Set down the line containing "The image size" and each line after it through the last line of the records, exactly, leaving pictures out.
------------------------------------------------
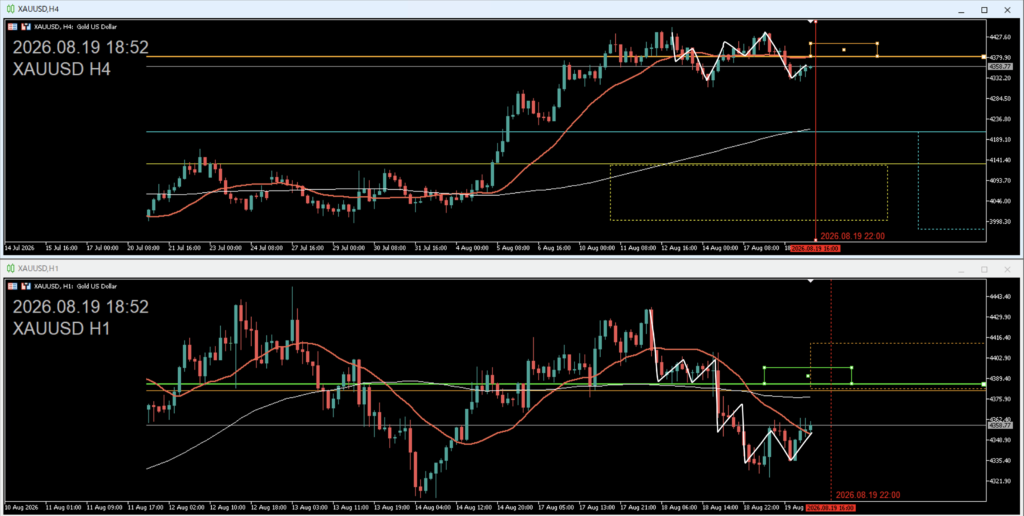1024x516 pixels.
Task: Select the H1 chart shift triangle marker
Action: [x=811, y=281]
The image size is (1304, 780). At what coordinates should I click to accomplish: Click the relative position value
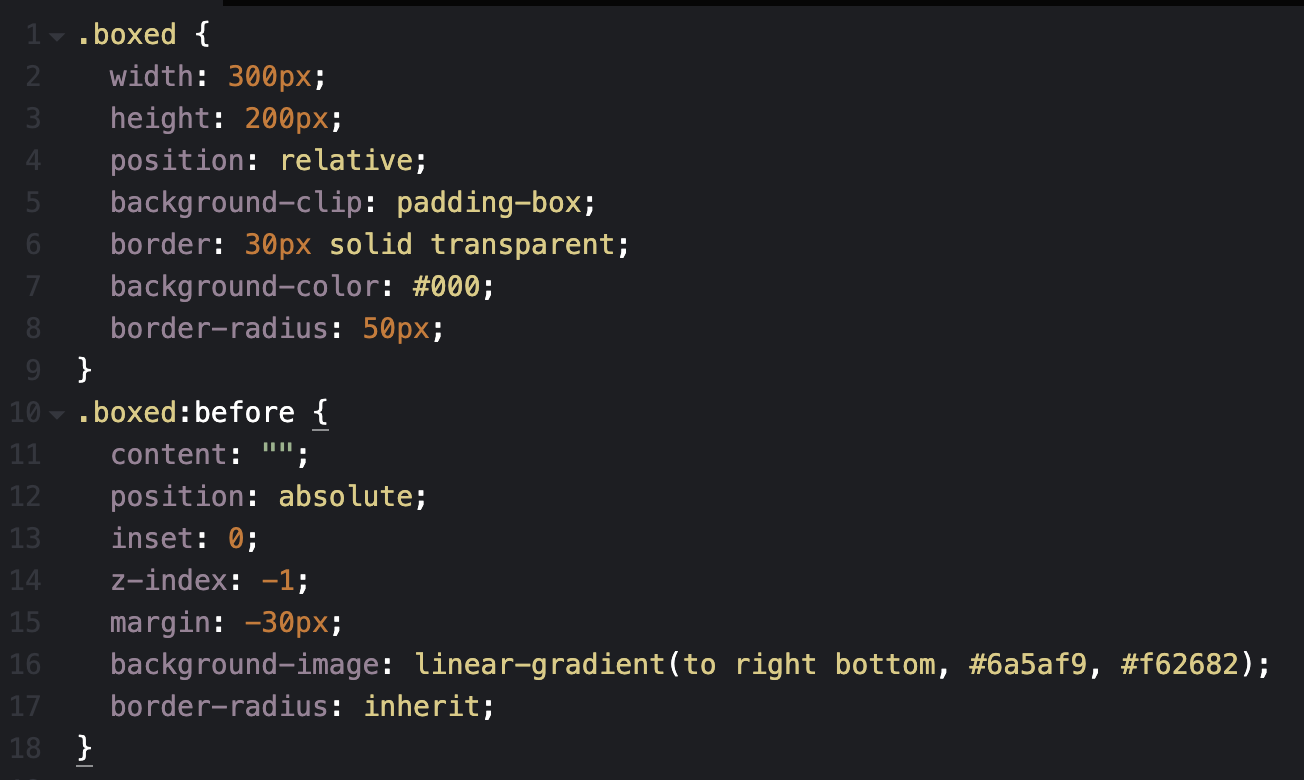coord(346,161)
------------------------------------------------
Written answer:
The image size is (1304, 780). At what coordinates should I click to accomplish: Click the relative position value
coord(346,161)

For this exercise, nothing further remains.